**Directions**
Set down, exactly and with nothing added, the lines running from the one that holds "Screen dimensions: 600x363" to the final line of the records. Pictures stay out of the copy.

(Saved data entries)

<<<<

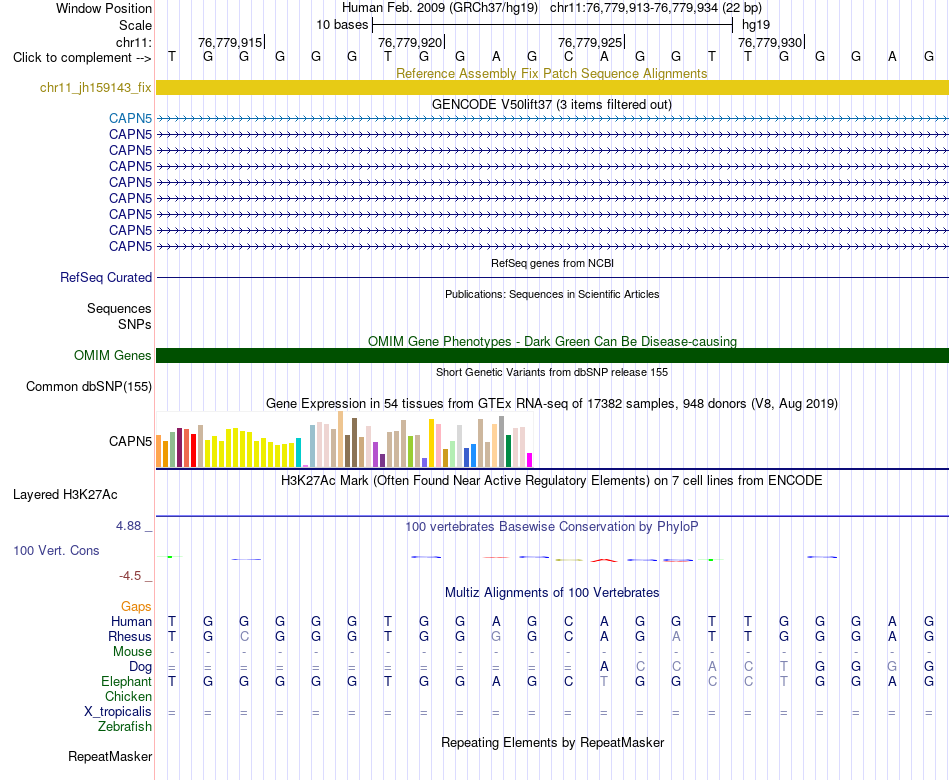Click the 100 vertebrates Basewise Conservation title

[x=551, y=527]
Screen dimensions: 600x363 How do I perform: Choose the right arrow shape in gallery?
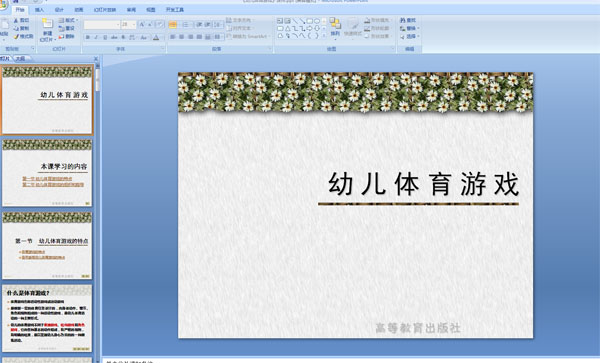pyautogui.click(x=310, y=28)
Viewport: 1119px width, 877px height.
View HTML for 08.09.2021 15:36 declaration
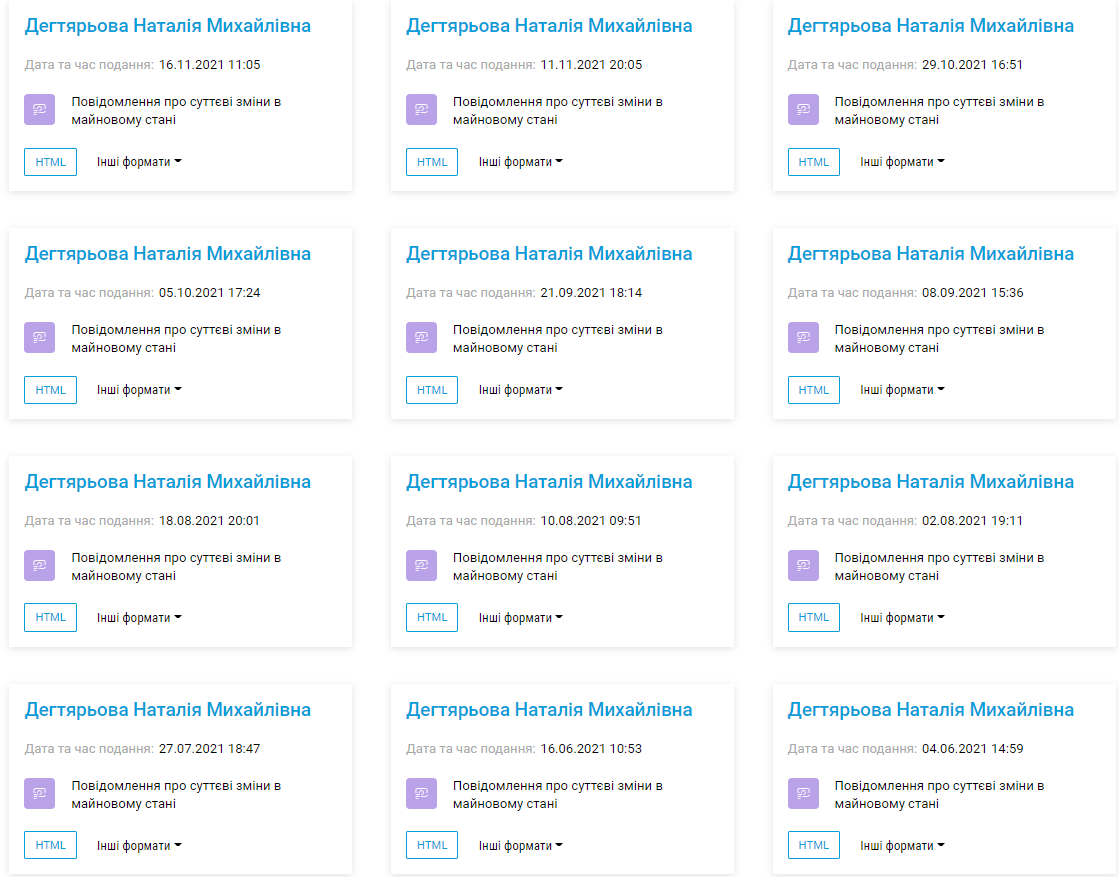coord(814,390)
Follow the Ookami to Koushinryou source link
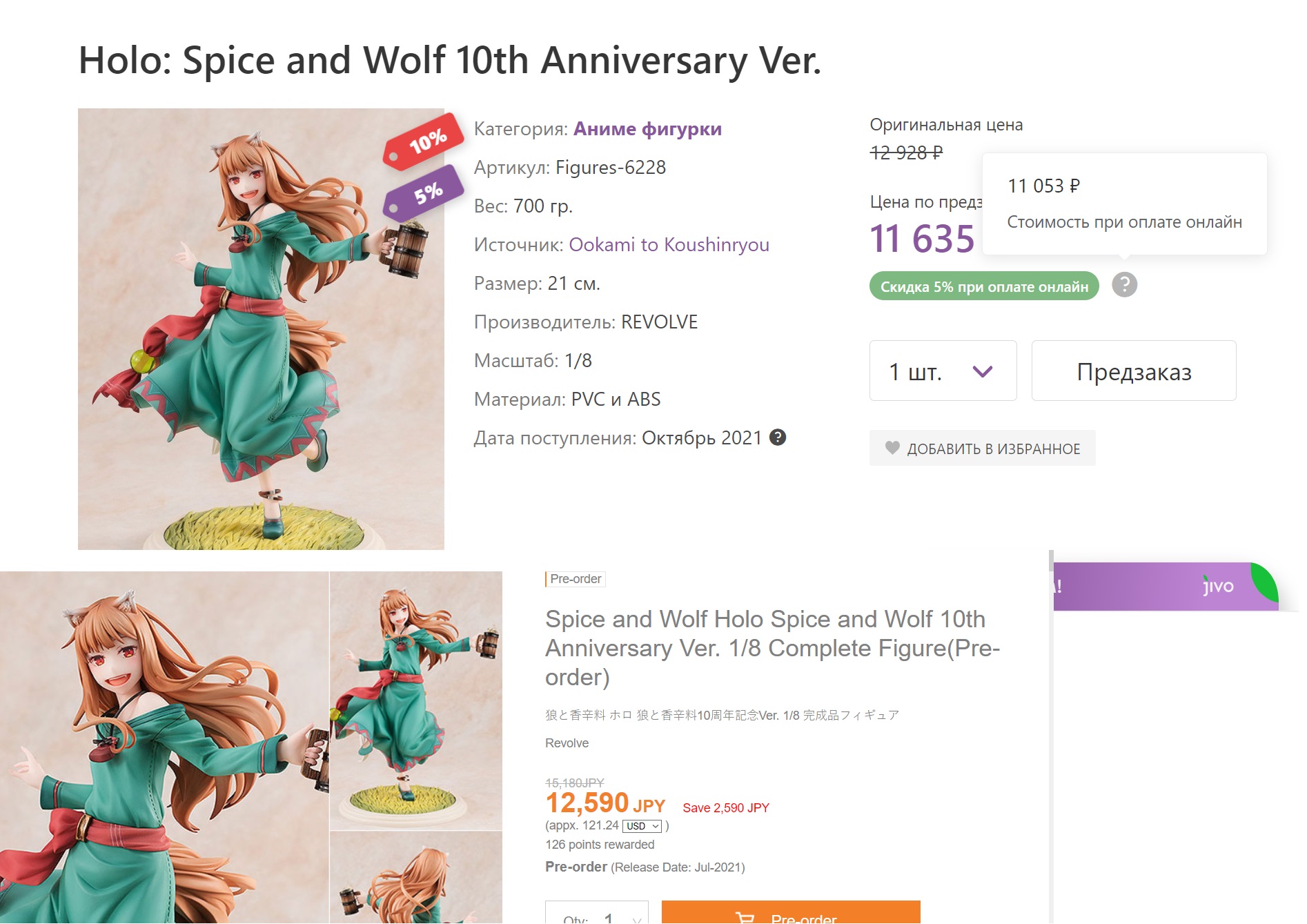Screen dimensions: 1307x924 (669, 245)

>>>>

**Written answer**
Screen dimensions: 600x363 How do I perform: Choose the right arrow shape in gallery?
pyautogui.click(x=310, y=28)
Viewport: 1119px width, 877px height.
View HTML for 08.09.2021 15:36 declaration
coord(814,390)
Follow the Ookami to Koushinryou source link
Screen dimensions: 1307x924 (669, 245)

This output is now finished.